A couple of weeks ago, my friend j. IM’d and asked if I would make a hat for a friend of hers just beginning her chemo journey. I agreed, of course, and when she sent the yarn, I happily set aside my other projects and whipped up a hat. When that used half the skein, I decided to complete the set with some wrist warmers.

Something hit me while I was working on this project and another comfort gift last week. I was more content than I had been in a while. In fact, as I packaged them up for shipping, I was saddened the project was over.
I love crocheting, and, yes, I love crocheting things for myself. However, the peace that fills me while I’m making a gift – especially a gift for someone truly in need of comfort – is undeniable.
I grew up with service being an integral part of my social life. Girl Scouts and 4-H both put a heavy emphasis on serving others and the Earth as part of being a good citizen. I was raised in a religion that heavily emphasizes social justice. I lost sight of this to a certain extent upon reaching adulthood. That is to say, while I understood the necessity of being a giving person, I didn’t often make the time or effort to follow through.

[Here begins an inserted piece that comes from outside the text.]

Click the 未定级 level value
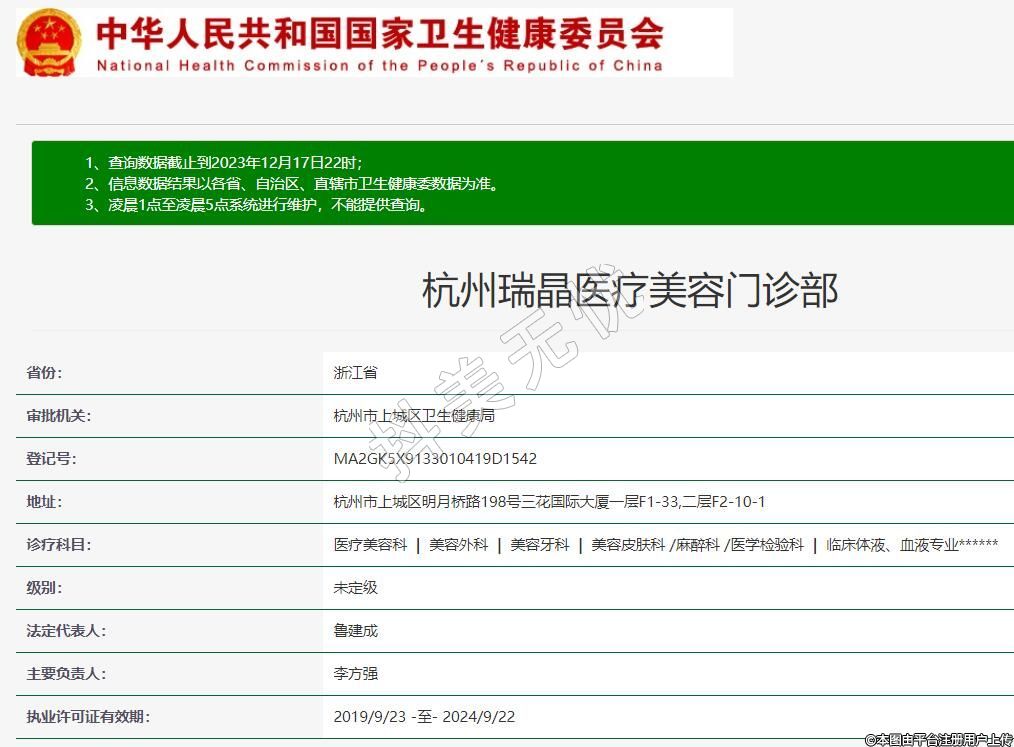 (x=355, y=588)
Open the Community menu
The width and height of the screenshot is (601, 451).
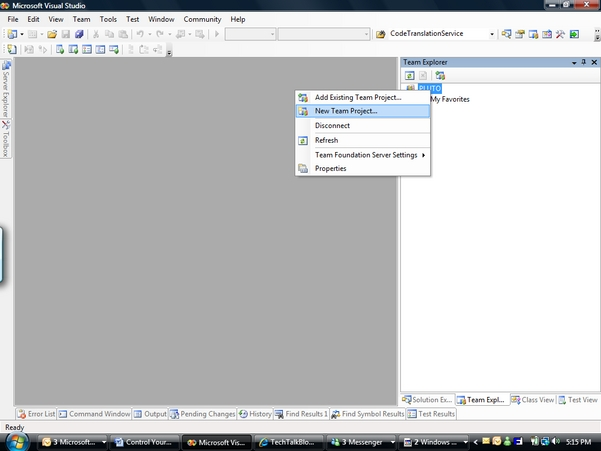202,19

Over the past few years, though, the true meaning and purpose of life has begun to cement itself in my conscious mind. And it is this: It is all about love, empathy, and understanding. We are all one. We are all indivisible. A woman three thousand miles away is a sister to us all. The cap I make her will not cure her cancer, but the knowledge that someone cares for her enough to make the effort may bring a smile to her face on a day when she really needs it. A positive attitude will help her in her healing.
Giving and sharing are central to my belief system. It is not enough to do for others to fulfill a duty, or because one thinks she should. I do, because it is right. I cannot understand how I could live life correctly without it, or if I am unable to contribute for a time, without supreme empathy. Yes, of course, I also give because it feels good. I am only human, after all. But it cannot be the only reason or the driving force. I cannot feel only good about making such a small gesture when there is so much dire need; there is always a certain amount of despair that accompanies it. Sadness that I am not doing more. I can only do as much as I can do with the resources that I have, and I suppress the negative emotion once I acknowledge it, because I strongly believe that it does little good to dwell on it.
Of course, I need to work to achieve balance in this, as in all areas of my life. (Balance is always my biggest struggle.) My boys would both like me to crochet something for them, and I have another pair of socks to make for myself with the yarn gift from my husband. I am also beginning to feel pulled back towards digital scrapbooking, but I’m resisting. I’m afraid that I will follow my old pattern: when I pick up another creative pursuit, my current one gets shoved in a drawer, often for years. I’m not ready to give up on crochet, even for a short break, but can I balance both digiscrapping and crocheting as leisure time pursuits? Perhaps keeping service projects going with the crochet will help prevent its decline? I suppose the only thing to do is try.


5 comments
Comments feed for this article
January 23, 2009 at 10:14 pm
introvertmom
This is the j. for whom aimeewrites employed her talents. Not only was I moved when I opened the package the other day and saw her beautiful work, but ms. writes needed to make me teary-eyed with this post.
Ms. writes… whether you are crocheting, offering advice and listening, or sharing one of your frickin’ sunshiney smiles, you have a way of sharing and touching people. You’ve just got that energy about you. Another reason the Pacific NW needs you… to help us all through those grey months.
January 24, 2009 at 10:19 pm
Sheri
Ok, this post was awesome and I was going to comment on Aimee’s generosity and talent. Then I read j’s comment and I’m feeling all sniffly. Big group hug! Do we get to see pics of the hat? Is it the same style as the one you made for yourself? I think I am cycling out of crochet mode again, too. Not sure what will be next, probably 5 months of texts…
January 26, 2009 at 12:41 pm
Heather
What a beautiful post, Aimee! I think you can achieve a balance of serving others, your family, and doing something for yourself, for sure. When are we nearer the heart of God than when we are serving our fellow man?? And how can that help but make us feel happy and satisfied? Group hug indeed! =)
I’m sure you know this, but there are plenty of groups on Ravelry where you can pursue your charitable/caring heart. =)
February 1, 2009 at 10:05 pm
Barb
Ooh, do you have the pattern for the wrist warmers? I’m going to pick up my dusty crochet hooks again.